### WHAT THIS TASK INVOLVES
Reproduce this listing in full.

### LISTED RECORDS
━━━━━━━━━━━━━━━━
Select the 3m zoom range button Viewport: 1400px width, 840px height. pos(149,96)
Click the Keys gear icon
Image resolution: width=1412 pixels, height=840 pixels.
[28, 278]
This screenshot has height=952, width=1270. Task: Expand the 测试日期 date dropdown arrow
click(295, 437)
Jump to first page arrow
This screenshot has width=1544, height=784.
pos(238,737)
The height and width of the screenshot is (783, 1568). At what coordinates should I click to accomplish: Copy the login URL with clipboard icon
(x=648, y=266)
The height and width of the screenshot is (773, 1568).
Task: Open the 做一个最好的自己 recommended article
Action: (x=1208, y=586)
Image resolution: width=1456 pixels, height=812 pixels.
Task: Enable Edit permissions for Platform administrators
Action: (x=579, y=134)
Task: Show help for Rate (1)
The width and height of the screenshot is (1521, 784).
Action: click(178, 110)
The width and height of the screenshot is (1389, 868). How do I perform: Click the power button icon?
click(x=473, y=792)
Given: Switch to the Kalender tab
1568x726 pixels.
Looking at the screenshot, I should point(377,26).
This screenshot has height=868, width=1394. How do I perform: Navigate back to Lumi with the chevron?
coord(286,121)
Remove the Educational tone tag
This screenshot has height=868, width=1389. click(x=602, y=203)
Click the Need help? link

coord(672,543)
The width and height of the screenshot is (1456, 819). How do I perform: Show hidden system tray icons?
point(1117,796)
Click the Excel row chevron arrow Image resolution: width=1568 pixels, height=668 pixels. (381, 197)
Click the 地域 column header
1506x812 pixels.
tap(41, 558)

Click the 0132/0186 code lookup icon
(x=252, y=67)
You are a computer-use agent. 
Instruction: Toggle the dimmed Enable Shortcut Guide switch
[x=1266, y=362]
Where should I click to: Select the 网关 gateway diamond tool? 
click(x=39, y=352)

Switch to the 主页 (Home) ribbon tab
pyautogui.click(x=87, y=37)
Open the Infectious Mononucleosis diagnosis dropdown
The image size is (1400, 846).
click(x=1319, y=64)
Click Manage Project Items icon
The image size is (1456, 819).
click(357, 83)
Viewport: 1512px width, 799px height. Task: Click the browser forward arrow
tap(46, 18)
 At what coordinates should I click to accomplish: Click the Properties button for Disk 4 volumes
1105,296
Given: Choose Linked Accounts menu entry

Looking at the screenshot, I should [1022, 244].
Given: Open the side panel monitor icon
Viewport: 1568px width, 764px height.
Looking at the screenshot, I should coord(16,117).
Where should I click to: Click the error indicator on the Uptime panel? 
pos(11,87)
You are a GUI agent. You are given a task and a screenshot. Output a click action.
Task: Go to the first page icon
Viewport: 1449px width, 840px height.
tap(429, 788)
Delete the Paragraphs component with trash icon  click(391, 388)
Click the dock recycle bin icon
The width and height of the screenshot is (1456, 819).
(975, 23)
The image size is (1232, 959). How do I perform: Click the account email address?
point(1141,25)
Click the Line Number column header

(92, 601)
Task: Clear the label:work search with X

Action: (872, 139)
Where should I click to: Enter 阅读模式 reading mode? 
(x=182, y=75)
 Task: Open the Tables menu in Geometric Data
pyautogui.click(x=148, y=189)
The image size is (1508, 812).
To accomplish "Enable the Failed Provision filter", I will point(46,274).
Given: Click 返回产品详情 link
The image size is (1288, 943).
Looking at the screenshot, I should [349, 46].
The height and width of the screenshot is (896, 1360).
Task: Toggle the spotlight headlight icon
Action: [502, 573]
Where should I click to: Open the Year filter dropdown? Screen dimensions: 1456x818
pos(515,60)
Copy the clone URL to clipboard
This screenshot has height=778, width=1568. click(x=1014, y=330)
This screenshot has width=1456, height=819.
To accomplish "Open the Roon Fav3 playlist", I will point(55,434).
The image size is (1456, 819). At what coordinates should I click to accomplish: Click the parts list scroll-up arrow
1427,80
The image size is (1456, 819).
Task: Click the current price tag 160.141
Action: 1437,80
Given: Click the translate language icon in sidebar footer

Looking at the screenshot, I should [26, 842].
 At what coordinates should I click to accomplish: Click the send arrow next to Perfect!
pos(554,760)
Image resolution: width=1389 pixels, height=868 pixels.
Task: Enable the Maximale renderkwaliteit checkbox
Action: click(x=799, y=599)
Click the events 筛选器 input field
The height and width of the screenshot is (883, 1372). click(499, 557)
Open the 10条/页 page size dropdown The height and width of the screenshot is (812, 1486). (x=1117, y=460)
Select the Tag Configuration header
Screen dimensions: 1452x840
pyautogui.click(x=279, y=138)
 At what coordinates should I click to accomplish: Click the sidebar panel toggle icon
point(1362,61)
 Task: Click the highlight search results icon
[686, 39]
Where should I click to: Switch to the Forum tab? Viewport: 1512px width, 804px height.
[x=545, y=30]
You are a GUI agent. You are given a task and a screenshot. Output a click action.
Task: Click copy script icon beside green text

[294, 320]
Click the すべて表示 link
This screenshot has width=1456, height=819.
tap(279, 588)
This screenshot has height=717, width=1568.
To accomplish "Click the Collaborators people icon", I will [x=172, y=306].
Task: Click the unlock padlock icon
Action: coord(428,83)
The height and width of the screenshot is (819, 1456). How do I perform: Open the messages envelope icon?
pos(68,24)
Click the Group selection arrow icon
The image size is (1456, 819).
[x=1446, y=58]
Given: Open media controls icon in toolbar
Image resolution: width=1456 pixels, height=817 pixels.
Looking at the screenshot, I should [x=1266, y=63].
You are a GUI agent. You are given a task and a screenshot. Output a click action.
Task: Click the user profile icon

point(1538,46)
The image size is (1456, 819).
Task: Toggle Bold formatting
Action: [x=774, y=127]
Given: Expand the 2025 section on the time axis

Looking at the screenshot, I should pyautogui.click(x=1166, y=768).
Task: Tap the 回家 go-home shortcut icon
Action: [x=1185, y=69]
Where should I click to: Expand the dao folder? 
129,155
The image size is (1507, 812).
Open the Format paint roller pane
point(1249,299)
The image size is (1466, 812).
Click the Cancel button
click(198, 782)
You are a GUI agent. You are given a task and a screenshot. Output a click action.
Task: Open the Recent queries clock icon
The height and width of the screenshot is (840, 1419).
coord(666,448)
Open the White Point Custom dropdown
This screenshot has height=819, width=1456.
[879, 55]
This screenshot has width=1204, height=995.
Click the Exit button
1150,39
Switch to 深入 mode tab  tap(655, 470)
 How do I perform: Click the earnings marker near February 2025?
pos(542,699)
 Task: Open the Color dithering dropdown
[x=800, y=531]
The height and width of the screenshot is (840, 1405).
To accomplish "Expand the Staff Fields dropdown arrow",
━━━━━━━━━━━━━━━━
### SOLUTION TO THIS EXERCISE
Select the 3m zoom range button Viewport: 1400px width, 840px height. pos(149,96)
Click the Keys gear icon
Image resolution: width=1412 pixels, height=840 pixels.
[28, 278]
This screenshot has height=952, width=1270. Task: Expand the 测试日期 date dropdown arrow
click(295, 437)
Jump to first page arrow
This screenshot has width=1544, height=784.
pos(238,737)
The height and width of the screenshot is (783, 1568). At what coordinates should I click to accomplish: Copy the login URL with clipboard icon
(x=648, y=266)
The height and width of the screenshot is (773, 1568).
Task: Open the 做一个最好的自己 recommended article
Action: (x=1208, y=586)
Image resolution: width=1456 pixels, height=812 pixels.
Task: Enable Edit permissions for Platform administrators
Action: (x=579, y=134)
Task: Show help for Rate (1)
The width and height of the screenshot is (1521, 784).
Action: click(178, 110)
The width and height of the screenshot is (1389, 868). How do I perform: Click the power button icon?
click(x=473, y=792)
Given: Switch to the Kalender tab
1568x726 pixels.
Looking at the screenshot, I should point(377,26).
This screenshot has height=868, width=1394. How do I perform: Navigate back to Lumi with the chevron?
coord(286,121)
Remove the Educational tone tag
This screenshot has height=868, width=1389. click(x=602, y=203)
Click the Need help? link

coord(672,543)
The width and height of the screenshot is (1456, 819). How do I perform: Show hidden system tray icons?
point(1117,796)
Click the Excel row chevron arrow Image resolution: width=1568 pixels, height=668 pixels. (381, 197)
Click the 地域 column header
1506x812 pixels.
tap(41, 558)

Click the 0132/0186 code lookup icon
(x=252, y=67)
You are a computer-use agent. 
Instruction: Toggle the dimmed Enable Shortcut Guide switch
[x=1266, y=362]
Where should I click to: Select the 网关 gateway diamond tool? 
click(x=39, y=352)

Switch to the 主页 (Home) ribbon tab
pyautogui.click(x=87, y=37)
Open the Infectious Mononucleosis diagnosis dropdown
The image size is (1400, 846).
click(x=1319, y=64)
Click Manage Project Items icon
The image size is (1456, 819).
click(357, 83)
Viewport: 1512px width, 799px height. Task: Click the browser forward arrow
tap(46, 18)
 At what coordinates should I click to accomplish: Click the Properties button for Disk 4 volumes
1105,296
Given: Choose Linked Accounts menu entry

Looking at the screenshot, I should [1022, 244].
Given: Open the side panel monitor icon
Viewport: 1568px width, 764px height.
Looking at the screenshot, I should coord(16,117).
Where should I click to: Click the error indicator on the Uptime panel? 
pos(11,87)
You are a GUI agent. You are given a task and a screenshot. Output a click action.
Task: Go to the first page icon
Viewport: 1449px width, 840px height.
tap(429, 788)
Delete the Paragraphs component with trash icon  click(391, 388)
Click the dock recycle bin icon
The width and height of the screenshot is (1456, 819).
(975, 23)
The image size is (1232, 959). How do I perform: Click the account email address?
point(1141,25)
Click the Line Number column header

(92, 601)
Task: Clear the label:work search with X

Action: (872, 139)
Where should I click to: Enter 阅读模式 reading mode? 
(x=182, y=75)
 Task: Open the Tables menu in Geometric Data
pyautogui.click(x=148, y=189)
The image size is (1508, 812).
To accomplish "Enable the Failed Provision filter", I will point(46,274).
Given: Click 返回产品详情 link
The image size is (1288, 943).
Looking at the screenshot, I should [349, 46].
The height and width of the screenshot is (896, 1360).
Task: Toggle the spotlight headlight icon
Action: [502, 573]
Where should I click to: Open the Year filter dropdown? Screen dimensions: 1456x818
pos(515,60)
Copy the clone URL to clipboard
This screenshot has height=778, width=1568. click(x=1014, y=330)
This screenshot has width=1456, height=819.
To accomplish "Open the Roon Fav3 playlist", I will point(55,434).
The image size is (1456, 819). At what coordinates should I click to accomplish: Click the parts list scroll-up arrow
1427,80
The image size is (1456, 819).
Task: Click the current price tag 160.141
Action: 1437,80
Given: Click the translate language icon in sidebar footer

Looking at the screenshot, I should [26, 842].
 At what coordinates should I click to accomplish: Click the send arrow next to Perfect!
pos(554,760)
Image resolution: width=1389 pixels, height=868 pixels.
Task: Enable the Maximale renderkwaliteit checkbox
Action: click(x=799, y=599)
Click the events 筛选器 input field
The height and width of the screenshot is (883, 1372). click(499, 557)
Open the 10条/页 page size dropdown The height and width of the screenshot is (812, 1486). (x=1117, y=460)
Select the Tag Configuration header
Screen dimensions: 1452x840
pyautogui.click(x=279, y=138)
 At what coordinates should I click to accomplish: Click the sidebar panel toggle icon
point(1362,61)
 Task: Click the highlight search results icon
[686, 39]
Where should I click to: Switch to the Forum tab? Viewport: 1512px width, 804px height.
[x=545, y=30]
You are a GUI agent. You are given a task and a screenshot. Output a click action.
Task: Click copy script icon beside green text

[294, 320]
Click the すべて表示 link
This screenshot has width=1456, height=819.
tap(279, 588)
This screenshot has height=717, width=1568.
To accomplish "Click the Collaborators people icon", I will [x=172, y=306].
Task: Click the unlock padlock icon
Action: coord(428,83)
The height and width of the screenshot is (819, 1456). How do I perform: Open the messages envelope icon?
pos(68,24)
Click the Group selection arrow icon
The image size is (1456, 819).
[x=1446, y=58]
Given: Open media controls icon in toolbar
Image resolution: width=1456 pixels, height=817 pixels.
Looking at the screenshot, I should [x=1266, y=63].
You are a GUI agent. You are given a task and a screenshot. Output a click action.
Task: Click the user profile icon

point(1538,46)
The image size is (1456, 819).
Task: Toggle Bold formatting
Action: [x=774, y=127]
Given: Expand the 2025 section on the time axis

Looking at the screenshot, I should pyautogui.click(x=1166, y=768).
Task: Tap the 回家 go-home shortcut icon
Action: [x=1185, y=69]
Where should I click to: Expand the dao folder? 
129,155
The image size is (1507, 812).
Open the Format paint roller pane
point(1249,299)
The image size is (1466, 812).
Click the Cancel button
click(198, 782)
You are a GUI agent. You are given a task and a screenshot. Output a click action.
Task: Open the Recent queries clock icon
The height and width of the screenshot is (840, 1419).
coord(666,448)
Open the White Point Custom dropdown
This screenshot has height=819, width=1456.
[879, 55]
This screenshot has width=1204, height=995.
Click the Exit button
1150,39
Switch to 深入 mode tab  tap(655, 470)
 How do I perform: Click the earnings marker near February 2025?
pos(542,699)
 Task: Open the Color dithering dropdown
[x=800, y=531]
The height and width of the screenshot is (840, 1405).
To accomplish "Expand the Staff Fields dropdown arrow",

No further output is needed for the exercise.